[Recorded data]
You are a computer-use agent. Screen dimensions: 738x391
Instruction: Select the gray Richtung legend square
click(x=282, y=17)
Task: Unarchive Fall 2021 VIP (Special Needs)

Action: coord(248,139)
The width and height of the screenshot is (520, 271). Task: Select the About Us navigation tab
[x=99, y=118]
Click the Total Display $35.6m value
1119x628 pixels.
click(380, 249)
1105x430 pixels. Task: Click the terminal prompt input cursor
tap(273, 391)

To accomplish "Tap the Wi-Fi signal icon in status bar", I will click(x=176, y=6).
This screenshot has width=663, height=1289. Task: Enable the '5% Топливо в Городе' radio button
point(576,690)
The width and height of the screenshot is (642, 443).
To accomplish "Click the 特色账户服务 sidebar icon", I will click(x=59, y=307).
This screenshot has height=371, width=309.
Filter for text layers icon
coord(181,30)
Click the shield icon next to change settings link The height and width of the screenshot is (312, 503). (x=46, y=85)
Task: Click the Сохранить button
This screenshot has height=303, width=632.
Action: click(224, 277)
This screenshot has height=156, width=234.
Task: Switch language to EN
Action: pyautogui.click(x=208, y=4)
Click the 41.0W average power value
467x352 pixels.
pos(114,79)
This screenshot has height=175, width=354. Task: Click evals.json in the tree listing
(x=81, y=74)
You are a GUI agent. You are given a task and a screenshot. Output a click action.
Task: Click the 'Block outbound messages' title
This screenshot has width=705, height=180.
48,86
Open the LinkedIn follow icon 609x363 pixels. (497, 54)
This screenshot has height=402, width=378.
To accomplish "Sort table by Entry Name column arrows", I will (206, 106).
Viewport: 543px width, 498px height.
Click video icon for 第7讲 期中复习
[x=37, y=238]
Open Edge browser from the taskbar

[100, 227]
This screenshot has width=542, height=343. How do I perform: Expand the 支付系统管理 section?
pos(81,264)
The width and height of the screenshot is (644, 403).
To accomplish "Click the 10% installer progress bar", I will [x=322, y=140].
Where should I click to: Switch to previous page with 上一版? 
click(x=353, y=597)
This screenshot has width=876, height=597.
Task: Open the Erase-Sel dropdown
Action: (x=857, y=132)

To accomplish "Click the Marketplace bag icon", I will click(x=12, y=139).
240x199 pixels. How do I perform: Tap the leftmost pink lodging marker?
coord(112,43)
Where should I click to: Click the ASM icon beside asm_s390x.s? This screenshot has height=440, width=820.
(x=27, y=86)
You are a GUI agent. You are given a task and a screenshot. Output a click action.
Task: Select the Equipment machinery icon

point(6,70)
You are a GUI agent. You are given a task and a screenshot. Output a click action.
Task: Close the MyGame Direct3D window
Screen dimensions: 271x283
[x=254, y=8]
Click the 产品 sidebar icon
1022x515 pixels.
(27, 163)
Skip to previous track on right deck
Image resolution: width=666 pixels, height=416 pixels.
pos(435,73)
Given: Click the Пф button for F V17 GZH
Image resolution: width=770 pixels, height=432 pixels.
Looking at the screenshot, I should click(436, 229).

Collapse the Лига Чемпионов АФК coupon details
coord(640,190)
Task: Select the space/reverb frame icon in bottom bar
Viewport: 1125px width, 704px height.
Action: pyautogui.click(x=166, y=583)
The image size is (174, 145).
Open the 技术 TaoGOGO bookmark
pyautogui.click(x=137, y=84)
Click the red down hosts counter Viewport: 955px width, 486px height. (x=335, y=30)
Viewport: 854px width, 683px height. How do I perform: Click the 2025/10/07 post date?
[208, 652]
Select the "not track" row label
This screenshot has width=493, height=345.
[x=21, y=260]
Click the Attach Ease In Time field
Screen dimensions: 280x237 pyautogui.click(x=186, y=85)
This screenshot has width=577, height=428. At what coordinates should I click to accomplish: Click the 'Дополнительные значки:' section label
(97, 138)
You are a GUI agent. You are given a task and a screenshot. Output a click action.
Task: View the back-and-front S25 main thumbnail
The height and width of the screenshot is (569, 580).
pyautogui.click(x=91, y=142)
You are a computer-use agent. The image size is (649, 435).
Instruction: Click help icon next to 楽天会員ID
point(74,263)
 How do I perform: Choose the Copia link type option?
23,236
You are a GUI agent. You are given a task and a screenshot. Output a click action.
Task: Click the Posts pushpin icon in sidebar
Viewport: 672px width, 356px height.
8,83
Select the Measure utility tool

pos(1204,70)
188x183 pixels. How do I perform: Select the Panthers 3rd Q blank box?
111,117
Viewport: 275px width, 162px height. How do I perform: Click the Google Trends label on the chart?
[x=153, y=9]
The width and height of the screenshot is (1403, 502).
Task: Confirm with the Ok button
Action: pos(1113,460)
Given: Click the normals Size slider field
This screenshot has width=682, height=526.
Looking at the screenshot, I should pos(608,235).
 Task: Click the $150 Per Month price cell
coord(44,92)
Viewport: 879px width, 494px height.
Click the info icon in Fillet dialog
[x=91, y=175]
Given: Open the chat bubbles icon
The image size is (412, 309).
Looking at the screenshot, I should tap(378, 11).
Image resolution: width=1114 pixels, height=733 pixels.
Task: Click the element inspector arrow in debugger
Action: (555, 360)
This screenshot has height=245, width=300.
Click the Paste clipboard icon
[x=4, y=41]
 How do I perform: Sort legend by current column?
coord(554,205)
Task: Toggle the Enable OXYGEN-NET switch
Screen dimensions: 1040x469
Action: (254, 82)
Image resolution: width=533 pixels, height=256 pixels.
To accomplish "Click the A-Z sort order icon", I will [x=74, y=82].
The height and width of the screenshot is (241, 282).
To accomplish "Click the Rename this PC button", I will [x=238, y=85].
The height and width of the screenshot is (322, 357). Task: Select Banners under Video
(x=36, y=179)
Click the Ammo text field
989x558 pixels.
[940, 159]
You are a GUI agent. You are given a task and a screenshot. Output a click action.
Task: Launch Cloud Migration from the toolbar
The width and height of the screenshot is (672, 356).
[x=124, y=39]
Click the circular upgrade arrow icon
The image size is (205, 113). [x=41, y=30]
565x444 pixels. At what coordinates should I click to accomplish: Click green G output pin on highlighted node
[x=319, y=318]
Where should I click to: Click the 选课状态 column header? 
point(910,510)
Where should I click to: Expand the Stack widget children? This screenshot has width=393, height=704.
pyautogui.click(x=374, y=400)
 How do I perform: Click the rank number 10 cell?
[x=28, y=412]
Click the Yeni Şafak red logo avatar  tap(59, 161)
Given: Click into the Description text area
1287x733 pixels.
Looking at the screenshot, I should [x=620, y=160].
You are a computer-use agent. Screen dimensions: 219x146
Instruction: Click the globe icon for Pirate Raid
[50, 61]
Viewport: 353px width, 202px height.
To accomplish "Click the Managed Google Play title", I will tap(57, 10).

_What you will do_:
Each line in the data that holds the string "computer" needs to be copied.

_Response area_:
You are a computer-use agent. Screen dimensions: 738x391
You are a computer-use agent. The image size is (649, 435).
You are a computer-use agent. Screen dimensions: 219x146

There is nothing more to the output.